Nesse trabalho de investigação, emitido a 4 de Setembro, a TVI declarou-se na posse de informações sobre a possível identidade do "gordo", uma personagem do processo que é mencionada em e-mails apreendidos pelas autoridades e que teria canalizado supostos pagamentos a José Sócrates, para garantir a aprovação do empreendimento Freeport pelo Ministério do Ambiente.
Segundo o trabalho assinado pelos jornalistas Ana Leal, Carlos Enes e Manuela Moura Guedes, o "gordo" será o nome de código de José Paulo Bernardo Pinto de Sousa, filho de um tio paterno de Sócrates (é o seu segundo primo referenciado no processo).
Num DVD que a TVI já havia divulgado, aparece o arguido Charles Smith a afirmar que tinha entregado envelopes com subornos a um "primo" de Sócrates, que, alegadamente, os faria chegar ao actual primeiro-ministro.
Já num dos e-mails apreendidos pelas autoridades, com data 15 de Junho de 2002, Smith escreveu ao administrador da Freeport Gary Russel: "Estou preocupado que o protocolo não seja assinado até poder dizer ao gordo que foi feita uma transferência". E, a 18 de Maio, Smith envia outro e-mail, ao sócio e arguido Manuel Pedro, em que já terá identificado mais claramente o primo de Sócrates: "Temos que pedir ao Freeport para enviar 80 mil libras ainda esta semana para podermos pagar ao Pinochio algo no dia 31 de Maio, conforme eu combinei com o Bernardo, para não arriscar nada".
Na véspera da emissão da reportagem da TVI, foi noticiada a existência de uma carta anónima, dirigida a um inspector da PJ de Setúbal, que já fora afastado do processo, onde constaria informação semelhante à daquele trabalho jornalístico.

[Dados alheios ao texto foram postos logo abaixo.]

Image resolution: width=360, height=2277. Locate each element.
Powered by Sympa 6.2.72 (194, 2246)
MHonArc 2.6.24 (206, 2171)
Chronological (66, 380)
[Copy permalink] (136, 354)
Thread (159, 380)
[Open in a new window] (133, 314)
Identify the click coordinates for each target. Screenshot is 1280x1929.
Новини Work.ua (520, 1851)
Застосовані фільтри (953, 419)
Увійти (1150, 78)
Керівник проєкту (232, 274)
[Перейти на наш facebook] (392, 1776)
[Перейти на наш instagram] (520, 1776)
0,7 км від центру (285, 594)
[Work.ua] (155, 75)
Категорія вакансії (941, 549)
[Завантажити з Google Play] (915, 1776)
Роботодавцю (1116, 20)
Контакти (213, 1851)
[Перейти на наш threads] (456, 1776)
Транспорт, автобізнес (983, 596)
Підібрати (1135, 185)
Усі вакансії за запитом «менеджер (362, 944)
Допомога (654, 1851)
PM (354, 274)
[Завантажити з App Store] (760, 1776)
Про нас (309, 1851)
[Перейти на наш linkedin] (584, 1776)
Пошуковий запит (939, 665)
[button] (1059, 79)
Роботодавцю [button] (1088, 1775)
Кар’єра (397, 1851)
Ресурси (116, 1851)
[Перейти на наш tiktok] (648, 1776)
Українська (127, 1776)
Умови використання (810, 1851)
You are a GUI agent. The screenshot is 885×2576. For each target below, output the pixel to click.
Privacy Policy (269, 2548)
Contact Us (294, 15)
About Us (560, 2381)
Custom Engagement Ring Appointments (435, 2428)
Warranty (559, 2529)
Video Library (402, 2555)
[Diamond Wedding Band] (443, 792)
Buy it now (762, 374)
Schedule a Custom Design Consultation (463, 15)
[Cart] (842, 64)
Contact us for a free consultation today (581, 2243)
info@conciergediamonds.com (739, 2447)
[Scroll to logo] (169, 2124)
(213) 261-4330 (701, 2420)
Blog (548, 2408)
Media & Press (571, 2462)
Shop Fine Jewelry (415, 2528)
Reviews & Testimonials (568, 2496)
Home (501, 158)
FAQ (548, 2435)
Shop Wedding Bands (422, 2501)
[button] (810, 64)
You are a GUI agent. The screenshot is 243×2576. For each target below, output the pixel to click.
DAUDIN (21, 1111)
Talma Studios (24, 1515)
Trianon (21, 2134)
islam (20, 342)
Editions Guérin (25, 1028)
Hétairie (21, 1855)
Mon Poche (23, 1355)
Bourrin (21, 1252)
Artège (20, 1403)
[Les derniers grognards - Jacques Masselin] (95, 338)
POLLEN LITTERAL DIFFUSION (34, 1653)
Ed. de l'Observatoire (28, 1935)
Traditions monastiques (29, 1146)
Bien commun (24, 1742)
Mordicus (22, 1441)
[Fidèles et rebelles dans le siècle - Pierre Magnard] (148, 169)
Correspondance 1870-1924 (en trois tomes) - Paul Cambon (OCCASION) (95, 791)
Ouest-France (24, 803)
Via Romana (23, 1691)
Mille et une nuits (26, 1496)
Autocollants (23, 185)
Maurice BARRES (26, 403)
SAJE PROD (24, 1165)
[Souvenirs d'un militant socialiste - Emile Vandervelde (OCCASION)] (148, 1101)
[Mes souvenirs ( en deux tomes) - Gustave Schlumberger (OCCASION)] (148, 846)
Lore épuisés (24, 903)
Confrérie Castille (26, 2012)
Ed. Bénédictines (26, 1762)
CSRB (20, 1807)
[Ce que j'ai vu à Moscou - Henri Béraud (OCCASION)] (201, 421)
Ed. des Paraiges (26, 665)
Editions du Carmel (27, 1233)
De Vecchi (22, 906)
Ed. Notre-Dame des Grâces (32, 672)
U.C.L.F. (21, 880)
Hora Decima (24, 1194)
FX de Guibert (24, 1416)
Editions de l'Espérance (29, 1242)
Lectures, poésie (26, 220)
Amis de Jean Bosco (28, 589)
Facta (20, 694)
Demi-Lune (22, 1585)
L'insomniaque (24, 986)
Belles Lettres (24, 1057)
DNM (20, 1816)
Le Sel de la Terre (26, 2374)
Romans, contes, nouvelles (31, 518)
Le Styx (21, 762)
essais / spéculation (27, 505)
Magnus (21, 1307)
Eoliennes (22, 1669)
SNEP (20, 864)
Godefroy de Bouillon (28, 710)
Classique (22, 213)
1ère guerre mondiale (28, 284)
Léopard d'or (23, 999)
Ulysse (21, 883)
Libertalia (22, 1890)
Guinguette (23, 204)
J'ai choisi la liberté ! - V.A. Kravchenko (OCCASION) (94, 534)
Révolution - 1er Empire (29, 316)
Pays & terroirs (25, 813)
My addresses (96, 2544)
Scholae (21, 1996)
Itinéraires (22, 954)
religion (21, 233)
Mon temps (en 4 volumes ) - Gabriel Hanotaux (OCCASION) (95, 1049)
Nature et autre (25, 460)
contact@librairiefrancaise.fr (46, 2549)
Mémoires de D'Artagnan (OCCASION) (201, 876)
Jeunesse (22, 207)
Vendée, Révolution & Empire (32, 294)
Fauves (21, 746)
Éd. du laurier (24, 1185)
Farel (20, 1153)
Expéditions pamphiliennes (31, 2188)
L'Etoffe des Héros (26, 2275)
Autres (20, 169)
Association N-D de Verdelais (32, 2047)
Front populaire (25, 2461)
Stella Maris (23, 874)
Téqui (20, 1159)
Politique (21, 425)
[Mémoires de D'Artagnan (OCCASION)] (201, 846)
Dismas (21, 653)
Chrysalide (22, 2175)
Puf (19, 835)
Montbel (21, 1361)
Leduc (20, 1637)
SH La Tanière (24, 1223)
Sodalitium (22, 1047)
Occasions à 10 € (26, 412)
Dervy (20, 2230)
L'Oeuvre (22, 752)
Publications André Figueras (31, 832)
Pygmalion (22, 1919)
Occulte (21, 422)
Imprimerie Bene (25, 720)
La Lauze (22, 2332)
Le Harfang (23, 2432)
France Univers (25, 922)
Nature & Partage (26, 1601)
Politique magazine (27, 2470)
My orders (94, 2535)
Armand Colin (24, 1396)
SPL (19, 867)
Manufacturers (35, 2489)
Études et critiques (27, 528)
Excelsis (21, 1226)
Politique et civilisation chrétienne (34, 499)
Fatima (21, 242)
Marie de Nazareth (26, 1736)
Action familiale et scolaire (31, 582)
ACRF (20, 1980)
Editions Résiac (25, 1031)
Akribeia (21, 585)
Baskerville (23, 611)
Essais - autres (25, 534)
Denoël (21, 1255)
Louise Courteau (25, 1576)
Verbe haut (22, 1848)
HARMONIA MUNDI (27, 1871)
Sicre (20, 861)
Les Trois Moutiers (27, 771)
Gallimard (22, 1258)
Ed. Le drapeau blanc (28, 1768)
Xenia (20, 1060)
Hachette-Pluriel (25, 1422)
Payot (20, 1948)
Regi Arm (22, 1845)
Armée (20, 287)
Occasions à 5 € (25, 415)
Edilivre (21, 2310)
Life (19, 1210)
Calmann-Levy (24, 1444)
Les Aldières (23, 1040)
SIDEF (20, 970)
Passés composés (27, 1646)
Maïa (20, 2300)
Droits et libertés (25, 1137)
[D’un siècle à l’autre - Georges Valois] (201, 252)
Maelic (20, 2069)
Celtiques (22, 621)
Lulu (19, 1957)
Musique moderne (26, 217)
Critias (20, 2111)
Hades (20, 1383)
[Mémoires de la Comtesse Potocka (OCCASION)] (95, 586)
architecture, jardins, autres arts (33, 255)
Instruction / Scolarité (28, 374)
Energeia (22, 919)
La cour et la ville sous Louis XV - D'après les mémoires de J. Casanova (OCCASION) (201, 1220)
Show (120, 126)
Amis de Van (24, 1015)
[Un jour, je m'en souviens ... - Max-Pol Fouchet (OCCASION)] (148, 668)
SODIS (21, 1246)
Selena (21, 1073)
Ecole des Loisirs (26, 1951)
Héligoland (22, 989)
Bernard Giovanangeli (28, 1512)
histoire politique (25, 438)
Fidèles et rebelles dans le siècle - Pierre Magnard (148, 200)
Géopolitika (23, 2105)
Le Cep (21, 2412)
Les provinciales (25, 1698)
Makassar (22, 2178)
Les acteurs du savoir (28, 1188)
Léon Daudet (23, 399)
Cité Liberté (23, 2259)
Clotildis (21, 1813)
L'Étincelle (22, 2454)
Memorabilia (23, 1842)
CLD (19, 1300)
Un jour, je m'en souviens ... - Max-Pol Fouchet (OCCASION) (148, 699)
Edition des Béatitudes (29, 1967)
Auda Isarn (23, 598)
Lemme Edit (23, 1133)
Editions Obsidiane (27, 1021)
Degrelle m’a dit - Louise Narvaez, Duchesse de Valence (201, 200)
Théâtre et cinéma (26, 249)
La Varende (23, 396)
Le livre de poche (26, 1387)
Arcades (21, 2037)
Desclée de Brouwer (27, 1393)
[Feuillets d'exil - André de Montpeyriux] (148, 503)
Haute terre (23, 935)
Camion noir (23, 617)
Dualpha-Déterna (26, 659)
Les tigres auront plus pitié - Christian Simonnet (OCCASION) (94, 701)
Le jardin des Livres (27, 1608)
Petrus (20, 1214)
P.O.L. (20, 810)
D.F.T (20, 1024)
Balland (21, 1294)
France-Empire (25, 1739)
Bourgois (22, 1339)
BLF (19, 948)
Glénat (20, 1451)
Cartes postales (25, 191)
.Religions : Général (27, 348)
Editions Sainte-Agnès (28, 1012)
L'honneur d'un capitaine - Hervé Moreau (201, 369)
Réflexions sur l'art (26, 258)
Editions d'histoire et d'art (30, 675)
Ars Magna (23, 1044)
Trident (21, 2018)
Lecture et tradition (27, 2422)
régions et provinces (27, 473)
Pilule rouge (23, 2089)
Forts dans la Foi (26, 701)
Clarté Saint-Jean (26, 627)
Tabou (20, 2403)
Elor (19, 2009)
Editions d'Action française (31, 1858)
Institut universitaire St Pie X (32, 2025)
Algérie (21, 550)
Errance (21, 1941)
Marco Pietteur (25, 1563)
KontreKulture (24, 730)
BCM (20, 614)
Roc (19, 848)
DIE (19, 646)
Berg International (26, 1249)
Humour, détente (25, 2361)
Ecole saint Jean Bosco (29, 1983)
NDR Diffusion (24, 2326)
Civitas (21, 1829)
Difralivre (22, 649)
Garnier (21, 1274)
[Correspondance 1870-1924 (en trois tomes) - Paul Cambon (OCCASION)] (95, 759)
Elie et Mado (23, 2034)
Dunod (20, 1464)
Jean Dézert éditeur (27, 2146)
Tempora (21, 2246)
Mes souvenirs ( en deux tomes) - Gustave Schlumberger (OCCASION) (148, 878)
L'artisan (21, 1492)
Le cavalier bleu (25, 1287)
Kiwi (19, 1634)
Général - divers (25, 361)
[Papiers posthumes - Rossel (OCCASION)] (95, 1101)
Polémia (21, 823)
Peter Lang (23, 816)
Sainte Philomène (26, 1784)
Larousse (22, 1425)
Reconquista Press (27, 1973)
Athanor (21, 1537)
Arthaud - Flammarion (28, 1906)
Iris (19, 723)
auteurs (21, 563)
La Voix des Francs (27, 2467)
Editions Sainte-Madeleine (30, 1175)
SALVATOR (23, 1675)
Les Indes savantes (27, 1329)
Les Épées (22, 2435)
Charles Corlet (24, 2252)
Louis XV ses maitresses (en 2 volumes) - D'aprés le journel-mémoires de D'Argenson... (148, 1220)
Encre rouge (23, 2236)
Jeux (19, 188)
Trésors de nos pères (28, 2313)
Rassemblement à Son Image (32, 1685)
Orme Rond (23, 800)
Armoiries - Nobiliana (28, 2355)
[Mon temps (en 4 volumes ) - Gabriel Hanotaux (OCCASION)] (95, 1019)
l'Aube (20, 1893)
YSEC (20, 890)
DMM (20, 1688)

Mas o director da PJ, Almeida Rodrigues, reagiu de imediato, afirmando que a carta não tinha credibilidade.
Ontem, os procuradores Paes de Faria e Vitor Magalhães inquiriram Ana Leal com o propósito de obter informações, justamente, sobre os contornos da sua reportagem. De resto, segundo noticiou ontem a TVI, José Paulo Bernardo Pinto de Sousa já foi notificado para prestar declarações àqueles procuradores.
A reportagem em causa abriu o primeiro telejornal de sexta-feira da TVI, após as férias, sem a pivô Manuela Moura Guedes.